Monday, January 10, 2022

How to Edit an Art Video

The upcoming issue of International Artist Magazine has my top tips for making art videos.

For example, here's what I suggest in the section on Editing:

Don’t waste the viewer’s time.
✅ Do cut anything that doesn’t advance the story.

Don’t hide your reference.
✅ Do show a short video clip of the scene you’re looking at or the photo you’re working from. To save cutting, put the subject and painting side by side in split-screen mode.

Don’t use gimmicky transitions.
✅ Do use straight cuts, dissolves (to suggest time passing between similar shots), and fade-to-black (for an interruption or shift in story).

Don’t leave out key steps, but at the other extreme, don’t be tedious.
✅ Do capture the key moments when you make noticeable changes. Show the steps along the way, without any large leaps. If there’s a part of the process that’s repetitive or boring, just include a representative segment of it, and then dissolve between clips of it at various stages, or speed up the playback.

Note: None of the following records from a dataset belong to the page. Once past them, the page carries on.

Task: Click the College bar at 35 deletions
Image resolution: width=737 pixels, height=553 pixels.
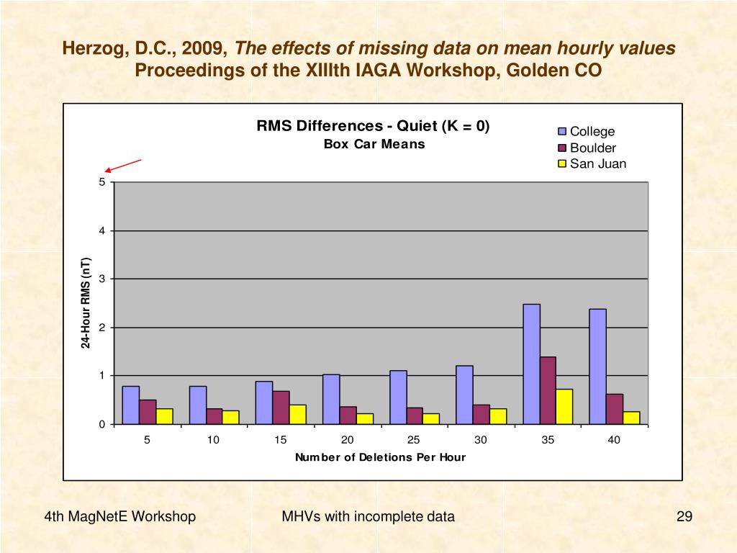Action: (x=531, y=364)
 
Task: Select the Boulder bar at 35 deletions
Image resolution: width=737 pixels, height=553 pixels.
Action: (x=548, y=390)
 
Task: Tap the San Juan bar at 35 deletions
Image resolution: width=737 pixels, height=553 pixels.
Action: (x=564, y=406)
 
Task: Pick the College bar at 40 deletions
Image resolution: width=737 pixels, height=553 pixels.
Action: (x=597, y=366)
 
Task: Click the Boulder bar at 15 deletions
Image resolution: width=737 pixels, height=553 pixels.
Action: (x=281, y=408)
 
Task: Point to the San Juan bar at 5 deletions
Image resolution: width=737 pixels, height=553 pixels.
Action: (x=164, y=416)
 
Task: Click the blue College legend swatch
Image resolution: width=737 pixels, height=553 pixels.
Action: (x=563, y=132)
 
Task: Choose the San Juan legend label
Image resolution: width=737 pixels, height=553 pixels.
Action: (x=598, y=163)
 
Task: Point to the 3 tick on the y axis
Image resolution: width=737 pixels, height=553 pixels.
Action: (x=101, y=279)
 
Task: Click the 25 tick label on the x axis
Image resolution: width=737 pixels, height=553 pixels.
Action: (x=414, y=440)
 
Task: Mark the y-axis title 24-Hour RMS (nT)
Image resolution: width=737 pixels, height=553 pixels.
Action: (x=86, y=302)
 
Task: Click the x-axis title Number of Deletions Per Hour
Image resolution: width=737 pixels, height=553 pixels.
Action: (x=380, y=457)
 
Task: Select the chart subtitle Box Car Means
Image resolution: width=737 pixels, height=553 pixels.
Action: (x=374, y=144)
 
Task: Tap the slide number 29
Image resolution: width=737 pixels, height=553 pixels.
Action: (x=684, y=516)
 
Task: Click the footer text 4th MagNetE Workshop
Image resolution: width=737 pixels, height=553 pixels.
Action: (x=119, y=516)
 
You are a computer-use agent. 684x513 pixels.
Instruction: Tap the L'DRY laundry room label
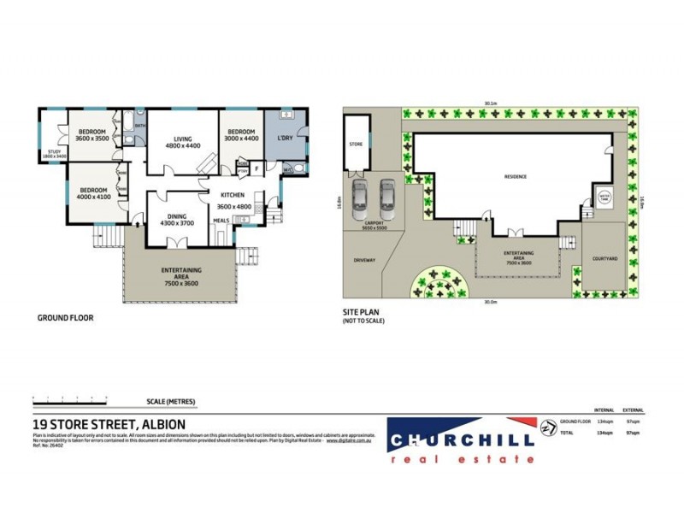(286, 138)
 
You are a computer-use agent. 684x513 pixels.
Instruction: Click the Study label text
(53, 154)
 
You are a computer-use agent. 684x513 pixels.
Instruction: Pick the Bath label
(140, 126)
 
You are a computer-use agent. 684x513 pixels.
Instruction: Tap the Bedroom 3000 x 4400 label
(241, 134)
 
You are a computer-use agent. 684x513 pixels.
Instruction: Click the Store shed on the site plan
(357, 144)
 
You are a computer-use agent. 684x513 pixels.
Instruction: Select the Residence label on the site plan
(515, 177)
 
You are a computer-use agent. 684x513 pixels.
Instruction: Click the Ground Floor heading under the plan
(65, 317)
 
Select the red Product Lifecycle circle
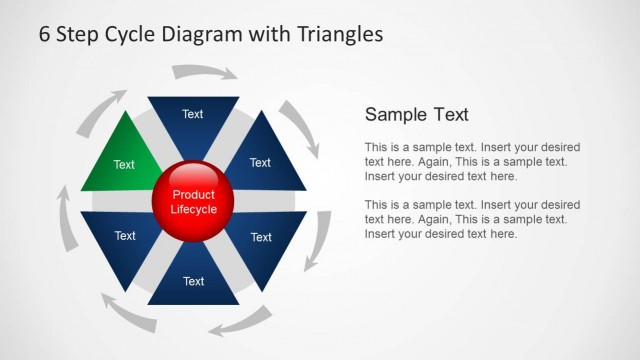coord(193,201)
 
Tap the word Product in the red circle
coord(193,195)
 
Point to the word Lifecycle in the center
coord(193,209)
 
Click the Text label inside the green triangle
coord(124,165)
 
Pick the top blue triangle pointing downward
coord(193,120)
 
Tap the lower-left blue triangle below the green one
coord(124,240)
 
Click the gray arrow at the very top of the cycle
coord(205,71)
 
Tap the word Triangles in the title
coord(340,34)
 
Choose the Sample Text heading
coord(416,114)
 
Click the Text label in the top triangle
coord(193,114)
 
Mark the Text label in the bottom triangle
coord(193,282)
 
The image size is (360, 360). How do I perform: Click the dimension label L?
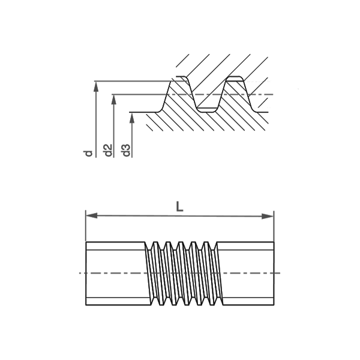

Don’t just show off and make it look easy.
✅ Do share your mistakes. Show how to fix them. It goes against the presenter’s instincts to switch on the camera when things screw up, but it makes for better instruction and better storytelling. As YouTube community member Travis Noble said: “Watching an expert make mistakes is the best part of an art tutorial, because you learn truly what makes the difference between an expert and beginner is not in the mistakes but how they recover from them.”

I learned a lot from the 200+ user comments from on my YouTube Community page. Thanks to all who contributed.

The article is in issue #143 (Feb/March 2022) of International Artist Magazine.